### Exercise directions
Copy every one of the following entries verbatim, line for line.

### Exercise inputs

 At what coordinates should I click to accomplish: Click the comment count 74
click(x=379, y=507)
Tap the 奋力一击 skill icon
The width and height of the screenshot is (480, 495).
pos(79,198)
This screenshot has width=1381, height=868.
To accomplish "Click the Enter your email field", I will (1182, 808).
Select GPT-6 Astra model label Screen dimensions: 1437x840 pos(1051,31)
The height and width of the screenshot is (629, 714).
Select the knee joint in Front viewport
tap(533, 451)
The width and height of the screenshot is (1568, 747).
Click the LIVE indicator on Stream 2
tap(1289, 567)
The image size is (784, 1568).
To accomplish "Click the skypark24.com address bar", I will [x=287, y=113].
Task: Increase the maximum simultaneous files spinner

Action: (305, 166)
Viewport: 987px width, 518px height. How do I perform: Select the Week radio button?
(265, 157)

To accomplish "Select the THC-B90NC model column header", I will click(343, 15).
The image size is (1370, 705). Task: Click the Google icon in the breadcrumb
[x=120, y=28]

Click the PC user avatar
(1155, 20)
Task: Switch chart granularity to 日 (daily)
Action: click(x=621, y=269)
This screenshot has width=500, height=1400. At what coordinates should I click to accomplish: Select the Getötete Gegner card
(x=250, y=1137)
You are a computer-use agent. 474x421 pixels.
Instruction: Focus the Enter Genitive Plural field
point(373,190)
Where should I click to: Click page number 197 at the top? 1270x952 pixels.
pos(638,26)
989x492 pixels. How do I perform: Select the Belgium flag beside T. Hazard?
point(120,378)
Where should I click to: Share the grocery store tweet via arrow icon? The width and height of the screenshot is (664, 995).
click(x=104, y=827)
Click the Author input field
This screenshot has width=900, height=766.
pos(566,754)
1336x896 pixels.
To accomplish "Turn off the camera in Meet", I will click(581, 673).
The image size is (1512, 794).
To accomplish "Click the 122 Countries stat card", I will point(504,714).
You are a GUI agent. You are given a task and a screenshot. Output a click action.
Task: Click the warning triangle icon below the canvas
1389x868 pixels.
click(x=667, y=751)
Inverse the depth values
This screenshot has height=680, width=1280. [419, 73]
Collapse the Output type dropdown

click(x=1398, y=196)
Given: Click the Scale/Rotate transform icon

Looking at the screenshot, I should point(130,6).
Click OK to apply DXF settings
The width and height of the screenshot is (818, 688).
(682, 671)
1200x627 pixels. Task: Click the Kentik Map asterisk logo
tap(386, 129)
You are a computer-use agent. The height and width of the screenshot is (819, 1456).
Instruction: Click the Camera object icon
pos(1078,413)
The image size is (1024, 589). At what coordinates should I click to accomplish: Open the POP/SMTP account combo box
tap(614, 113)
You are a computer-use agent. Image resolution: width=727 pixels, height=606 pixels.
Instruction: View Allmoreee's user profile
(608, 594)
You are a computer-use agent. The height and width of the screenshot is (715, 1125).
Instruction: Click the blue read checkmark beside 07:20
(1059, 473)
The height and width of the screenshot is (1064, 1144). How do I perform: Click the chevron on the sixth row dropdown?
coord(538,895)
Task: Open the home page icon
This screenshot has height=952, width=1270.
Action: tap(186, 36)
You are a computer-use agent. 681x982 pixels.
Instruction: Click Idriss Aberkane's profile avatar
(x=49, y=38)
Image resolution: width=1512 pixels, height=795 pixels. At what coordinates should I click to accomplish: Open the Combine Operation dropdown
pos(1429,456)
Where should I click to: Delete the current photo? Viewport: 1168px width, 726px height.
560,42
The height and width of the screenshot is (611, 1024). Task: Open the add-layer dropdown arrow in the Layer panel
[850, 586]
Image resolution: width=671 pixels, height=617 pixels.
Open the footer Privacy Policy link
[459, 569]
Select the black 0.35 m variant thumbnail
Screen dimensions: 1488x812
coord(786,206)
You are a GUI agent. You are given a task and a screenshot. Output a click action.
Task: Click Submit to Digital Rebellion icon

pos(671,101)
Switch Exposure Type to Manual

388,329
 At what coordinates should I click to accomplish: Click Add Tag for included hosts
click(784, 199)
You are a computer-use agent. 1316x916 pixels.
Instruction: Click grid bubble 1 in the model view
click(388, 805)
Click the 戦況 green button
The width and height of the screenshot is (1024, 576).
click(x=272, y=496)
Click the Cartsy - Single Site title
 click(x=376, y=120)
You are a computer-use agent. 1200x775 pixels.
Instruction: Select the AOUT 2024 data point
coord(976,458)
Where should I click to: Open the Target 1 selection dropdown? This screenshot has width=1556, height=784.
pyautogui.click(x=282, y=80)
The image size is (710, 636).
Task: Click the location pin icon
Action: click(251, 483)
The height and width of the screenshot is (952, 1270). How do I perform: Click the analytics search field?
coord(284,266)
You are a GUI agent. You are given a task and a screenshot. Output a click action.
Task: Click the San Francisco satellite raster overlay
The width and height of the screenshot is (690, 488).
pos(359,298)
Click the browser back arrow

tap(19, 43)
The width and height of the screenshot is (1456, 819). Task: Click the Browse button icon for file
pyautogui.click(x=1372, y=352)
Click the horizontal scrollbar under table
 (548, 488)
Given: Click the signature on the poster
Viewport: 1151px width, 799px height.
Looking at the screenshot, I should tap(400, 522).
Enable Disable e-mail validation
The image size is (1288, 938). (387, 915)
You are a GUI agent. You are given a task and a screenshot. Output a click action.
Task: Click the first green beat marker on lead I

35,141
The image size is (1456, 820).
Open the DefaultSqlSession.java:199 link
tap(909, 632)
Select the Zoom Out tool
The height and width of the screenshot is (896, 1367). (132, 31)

### Response for this exercise
 At what coordinates should I click to accomplish: Click the comment count 74
click(x=379, y=507)
Tap the 奋力一击 skill icon
The width and height of the screenshot is (480, 495).
pos(79,198)
This screenshot has width=1381, height=868.
To accomplish "Click the Enter your email field", I will (1182, 808).
Select GPT-6 Astra model label Screen dimensions: 1437x840 pos(1051,31)
The height and width of the screenshot is (629, 714).
Select the knee joint in Front viewport
tap(533, 451)
The width and height of the screenshot is (1568, 747).
Click the LIVE indicator on Stream 2
tap(1289, 567)
The image size is (784, 1568).
To accomplish "Click the skypark24.com address bar", I will [x=287, y=113].
Task: Increase the maximum simultaneous files spinner

Action: (305, 166)
Viewport: 987px width, 518px height. How do I perform: Select the Week radio button?
(265, 157)

To accomplish "Select the THC-B90NC model column header", I will click(343, 15).
The image size is (1370, 705). Task: Click the Google icon in the breadcrumb
[x=120, y=28]

Click the PC user avatar
(1155, 20)
Task: Switch chart granularity to 日 (daily)
Action: click(x=621, y=269)
This screenshot has width=500, height=1400. At what coordinates should I click to accomplish: Select the Getötete Gegner card
(x=250, y=1137)
You are a computer-use agent. 474x421 pixels.
Instruction: Focus the Enter Genitive Plural field
point(373,190)
Where should I click to: Click page number 197 at the top? 1270x952 pixels.
pos(638,26)
989x492 pixels. How do I perform: Select the Belgium flag beside T. Hazard?
point(120,378)
Where should I click to: Share the grocery store tweet via arrow icon? The width and height of the screenshot is (664, 995).
click(x=104, y=827)
Click the Author input field
This screenshot has width=900, height=766.
pos(566,754)
1336x896 pixels.
To accomplish "Turn off the camera in Meet", I will click(581, 673).
The image size is (1512, 794).
To accomplish "Click the 122 Countries stat card", I will point(504,714).
You are a GUI agent. You are given a task and a screenshot. Output a click action.
Task: Click the warning triangle icon below the canvas
1389x868 pixels.
click(x=667, y=751)
Inverse the depth values
This screenshot has height=680, width=1280. [419, 73]
Collapse the Output type dropdown

click(x=1398, y=196)
Given: Click the Scale/Rotate transform icon

Looking at the screenshot, I should point(130,6).
Click OK to apply DXF settings
The width and height of the screenshot is (818, 688).
(682, 671)
1200x627 pixels. Task: Click the Kentik Map asterisk logo
tap(386, 129)
You are a computer-use agent. The height and width of the screenshot is (819, 1456).
Instruction: Click the Camera object icon
pos(1078,413)
The image size is (1024, 589). At what coordinates should I click to accomplish: Open the POP/SMTP account combo box
tap(614, 113)
You are a computer-use agent. Image resolution: width=727 pixels, height=606 pixels.
Instruction: View Allmoreee's user profile
(608, 594)
You are a computer-use agent. The height and width of the screenshot is (715, 1125).
Instruction: Click the blue read checkmark beside 07:20
(1059, 473)
The height and width of the screenshot is (1064, 1144). How do I perform: Click the chevron on the sixth row dropdown?
coord(538,895)
Task: Open the home page icon
This screenshot has height=952, width=1270.
Action: tap(186, 36)
You are a computer-use agent. 681x982 pixels.
Instruction: Click Idriss Aberkane's profile avatar
(x=49, y=38)
Image resolution: width=1512 pixels, height=795 pixels. At what coordinates should I click to accomplish: Open the Combine Operation dropdown
pos(1429,456)
Where should I click to: Delete the current photo? Viewport: 1168px width, 726px height.
560,42
The height and width of the screenshot is (611, 1024). Task: Open the add-layer dropdown arrow in the Layer panel
[850, 586]
Image resolution: width=671 pixels, height=617 pixels.
Open the footer Privacy Policy link
[459, 569]
Select the black 0.35 m variant thumbnail
Screen dimensions: 1488x812
coord(786,206)
You are a GUI agent. You are given a task and a screenshot. Output a click action.
Task: Click Submit to Digital Rebellion icon

pos(671,101)
Switch Exposure Type to Manual

388,329
 At what coordinates should I click to accomplish: Click Add Tag for included hosts
click(784, 199)
You are a computer-use agent. 1316x916 pixels.
Instruction: Click grid bubble 1 in the model view
click(388, 805)
Click the 戦況 green button
The width and height of the screenshot is (1024, 576).
click(x=272, y=496)
Click the Cartsy - Single Site title
 click(x=376, y=120)
You are a computer-use agent. 1200x775 pixels.
Instruction: Select the AOUT 2024 data point
coord(976,458)
Where should I click to: Open the Target 1 selection dropdown? This screenshot has width=1556, height=784.
pyautogui.click(x=282, y=80)
The image size is (710, 636).
Task: Click the location pin icon
Action: click(251, 483)
The height and width of the screenshot is (952, 1270). How do I perform: Click the analytics search field?
coord(284,266)
You are a GUI agent. You are given a task and a screenshot. Output a click action.
Task: Click the San Francisco satellite raster overlay
The width and height of the screenshot is (690, 488).
pos(359,298)
Click the browser back arrow

tap(19, 43)
The width and height of the screenshot is (1456, 819). Task: Click the Browse button icon for file
pyautogui.click(x=1372, y=352)
Click the horizontal scrollbar under table
 (548, 488)
Given: Click the signature on the poster
Viewport: 1151px width, 799px height.
Looking at the screenshot, I should tap(400, 522).
Enable Disable e-mail validation
The image size is (1288, 938). (387, 915)
You are a GUI agent. You are given a task and a screenshot. Output a click action.
Task: Click the first green beat marker on lead I

35,141
The image size is (1456, 820).
Open the DefaultSqlSession.java:199 link
tap(909, 632)
Select the Zoom Out tool
The height and width of the screenshot is (896, 1367). (132, 31)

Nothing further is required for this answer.